Focus only on the consumer involved and be discreet on their branded giving activities. People are ok to give and to talk about it, but they dislike the explicit correlation between a social action and the sale of a product, so keep a low brand presence in the background.

3

Play the gaming card by making the gesture of giving a fun act. Imagine inventive concepts that will engage young consumers better with your brands in exchange for rewards (e.g., “Show us a pic of you dropping off old clothes at Goodwill and we’ll give you 10% off”).

4

Incorporate the word “now” or similar words and phrases like “instant,” “get it now,” and “don’t wait” to create a sense of urgency that piques consumers’ desires for instant gratification.

Summary

  • Challenging times see people seeking care, empathy, sympathy and generosity from governments and organizations.

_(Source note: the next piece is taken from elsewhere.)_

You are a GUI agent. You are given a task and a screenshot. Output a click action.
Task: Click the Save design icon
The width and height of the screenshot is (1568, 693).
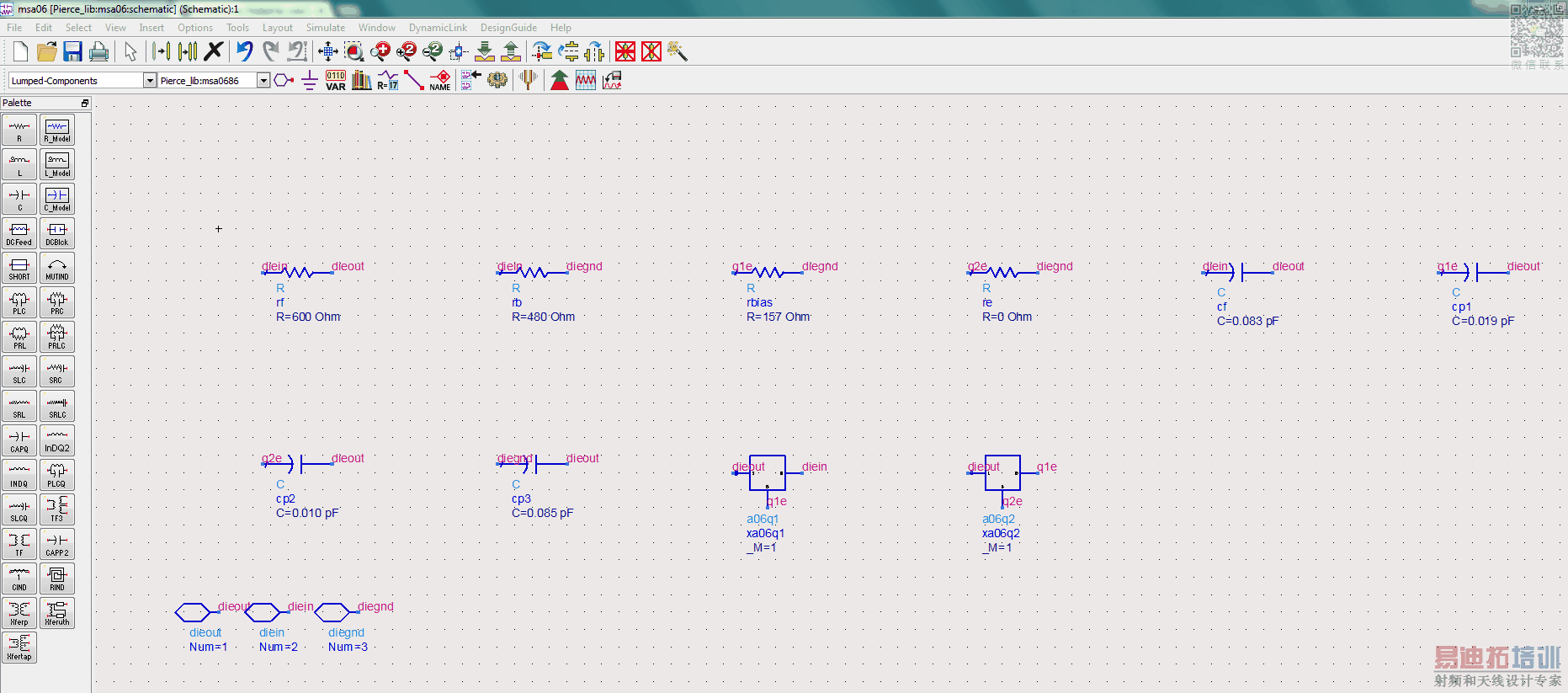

This coincides with the emergence of an online-fueled culture of individuals who share, give, engage, create and collaborate in large numbers.
  • These days, engaging in a little philanthropy means status for affluent people. They are kind of socially enticed to give a lot to charity; and in terms of benefits, being socially generous is rewarding in the long term.
  • Mid-class Millennials are infusing their always-on lifestyle with short bursts of cause-based action, leaning on mobile social apps and services to engage in impromptu philanthropy and micro-activism.